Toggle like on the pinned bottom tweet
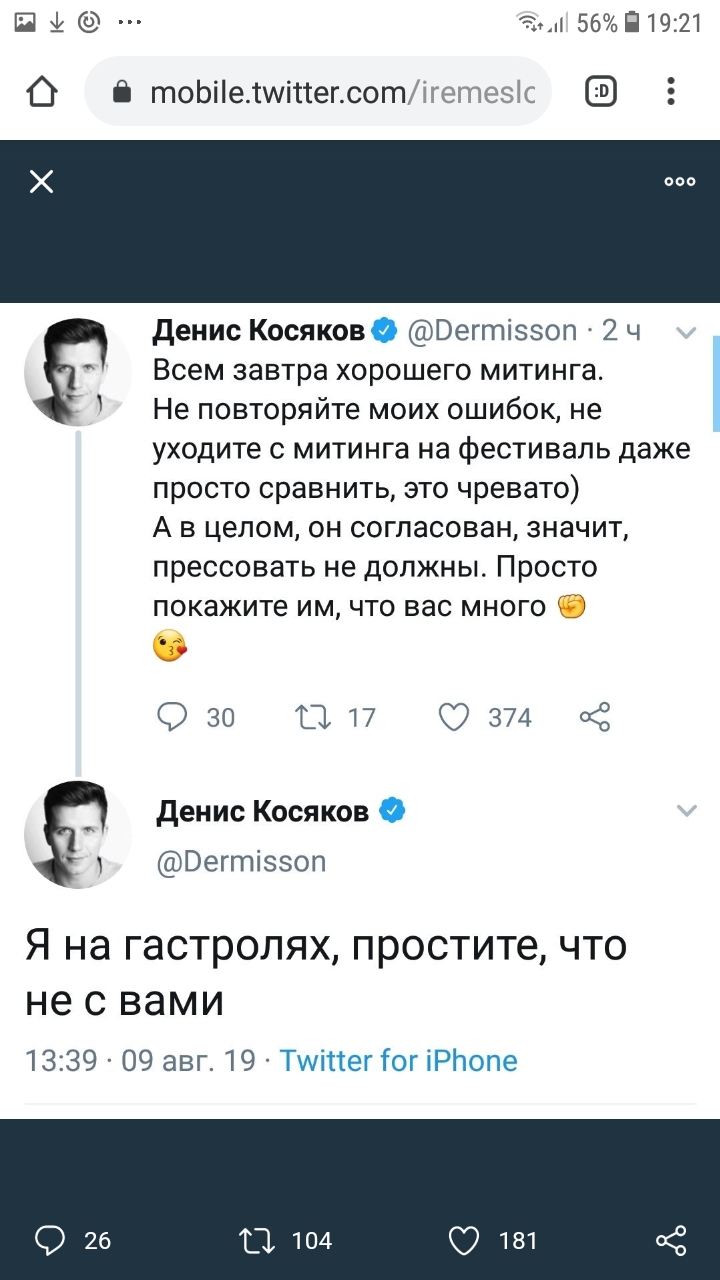 [463, 1240]

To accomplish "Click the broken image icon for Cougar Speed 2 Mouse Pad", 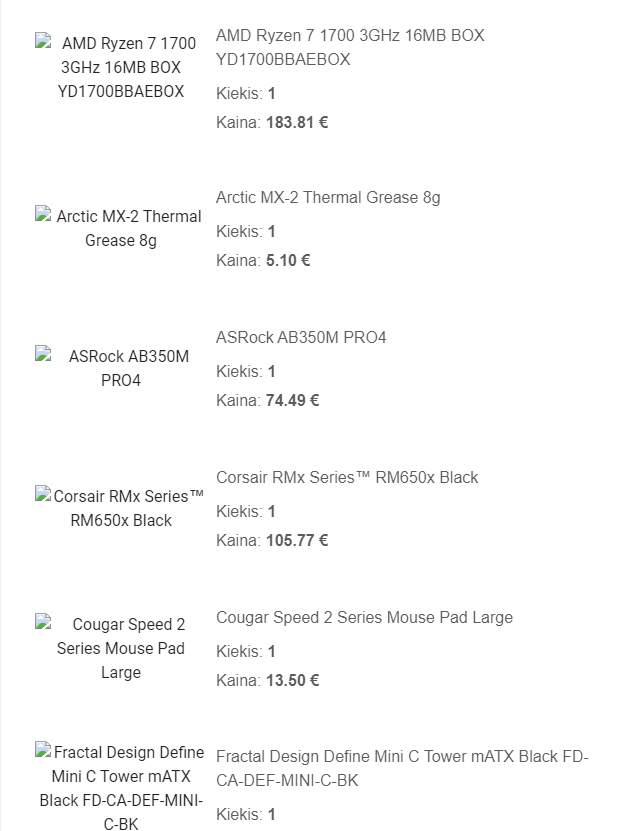I will point(43,622).
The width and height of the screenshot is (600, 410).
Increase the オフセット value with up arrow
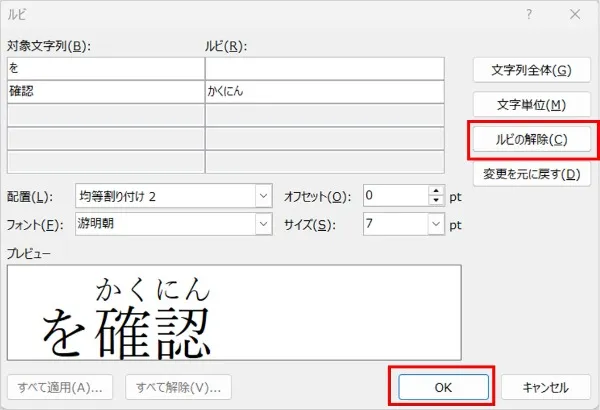tap(434, 191)
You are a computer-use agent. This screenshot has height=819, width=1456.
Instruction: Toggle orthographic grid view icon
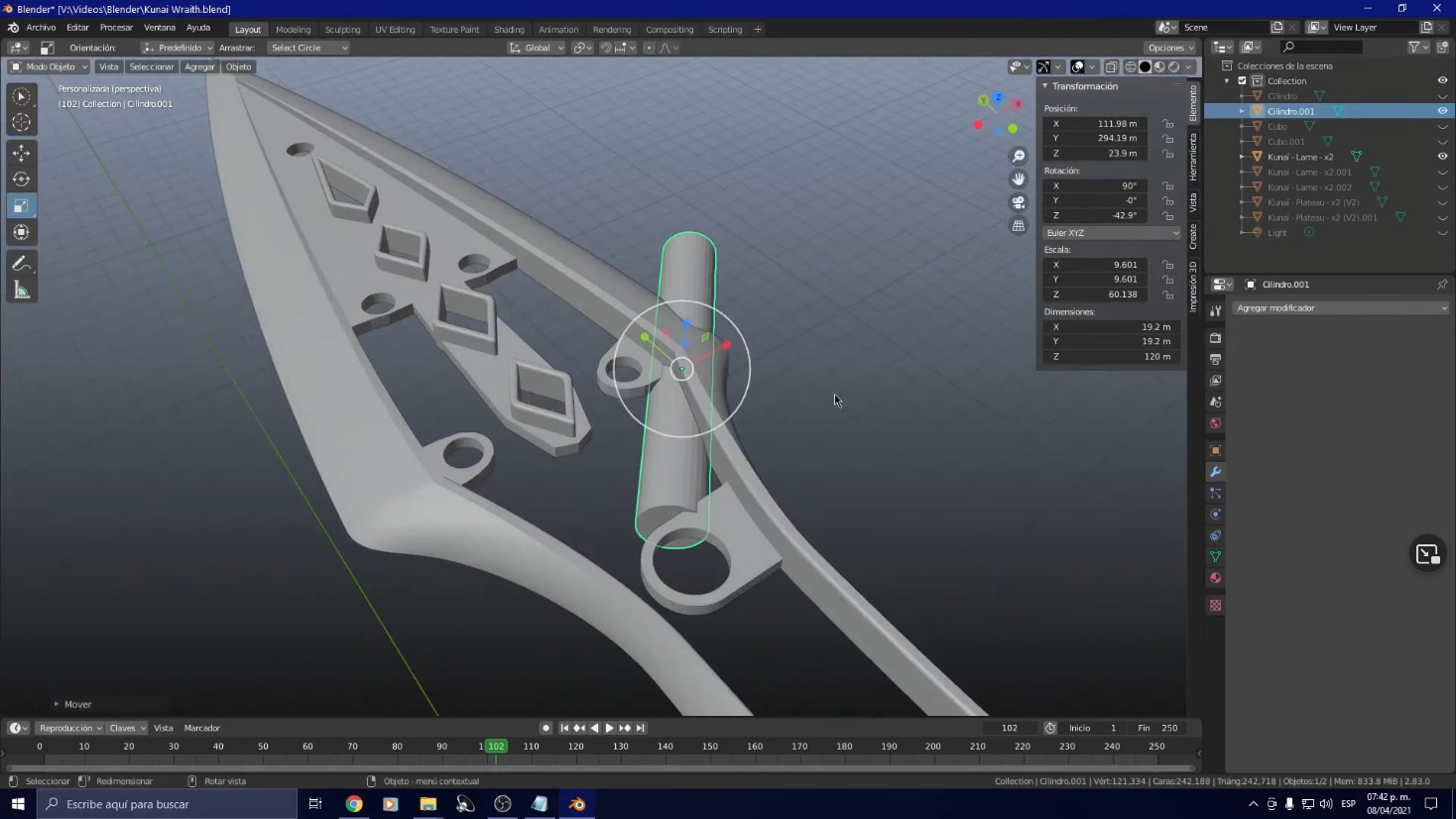(x=1019, y=226)
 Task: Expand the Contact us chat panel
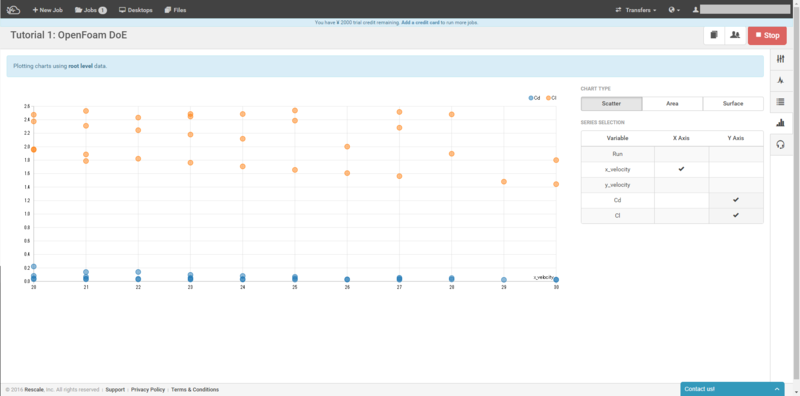732,389
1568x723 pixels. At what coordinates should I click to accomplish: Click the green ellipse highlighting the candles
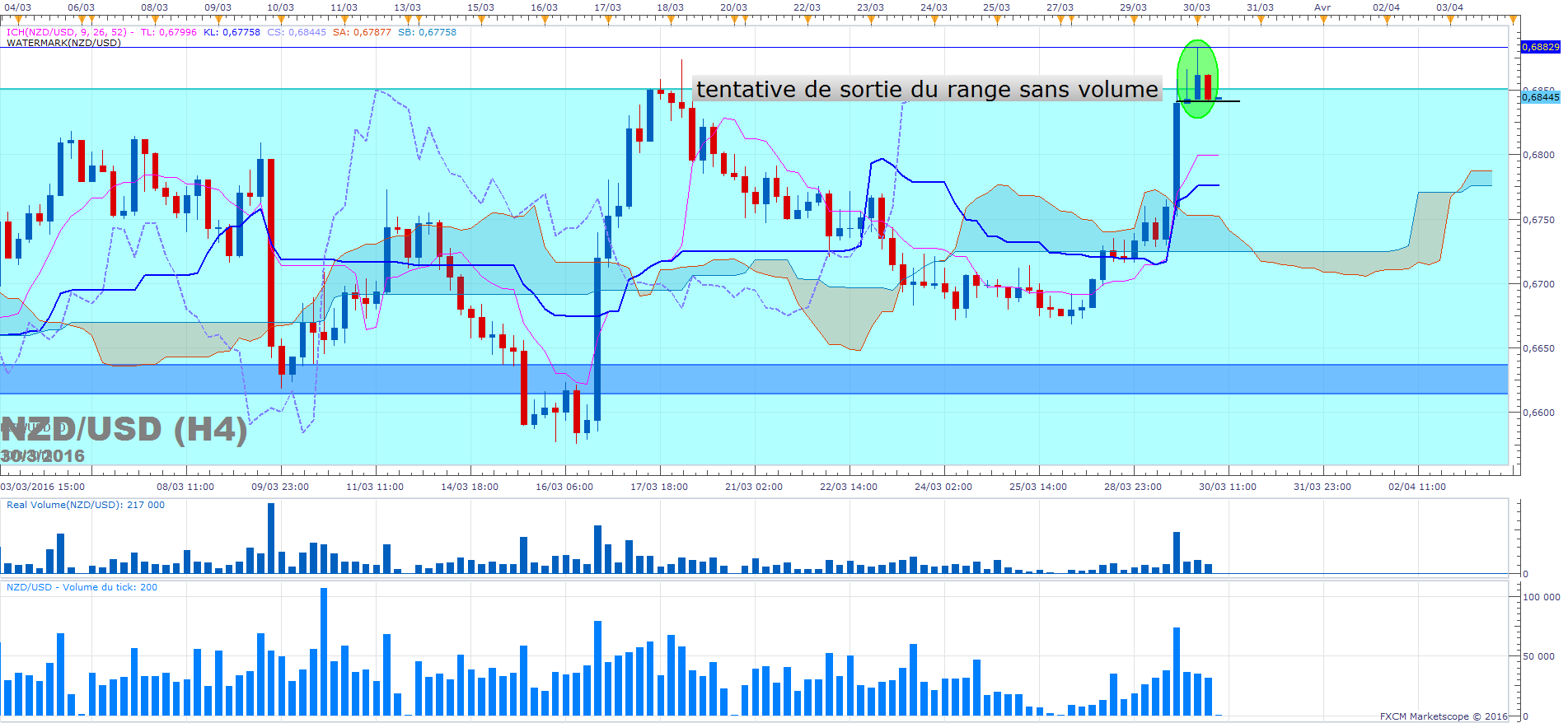click(x=1197, y=79)
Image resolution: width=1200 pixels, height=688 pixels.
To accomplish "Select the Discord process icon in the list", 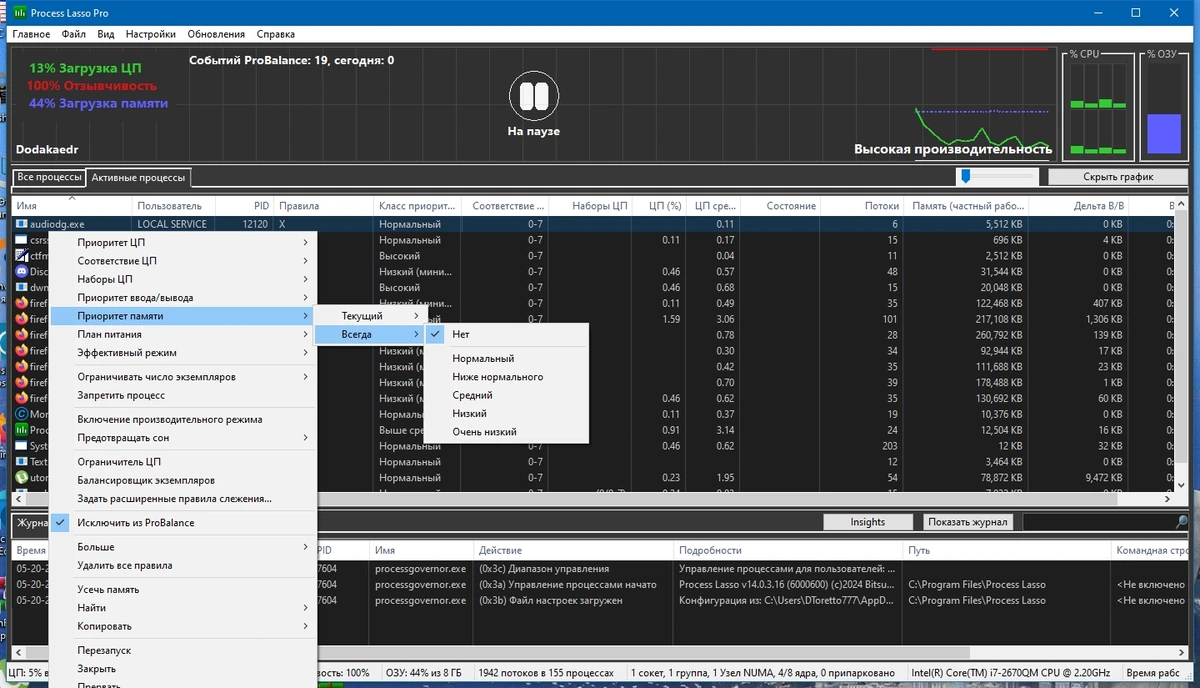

## [What this task involves]
Retype the lines exactly. Begin at the one that holds "Instruction: Toggle orthographic", stop at the last line of the entries above, and drop the pictures.

## [Written solution]
Instruction: Toggle orthographic grid view icon
(x=1019, y=226)
 Task: Expand the Contact us chat panel
732,389
1568x723 pixels. At what coordinates should I click to accomplish: Click the green ellipse highlighting the candles
click(x=1197, y=79)
Image resolution: width=1200 pixels, height=688 pixels.
To accomplish "Select the Discord process icon in the list", 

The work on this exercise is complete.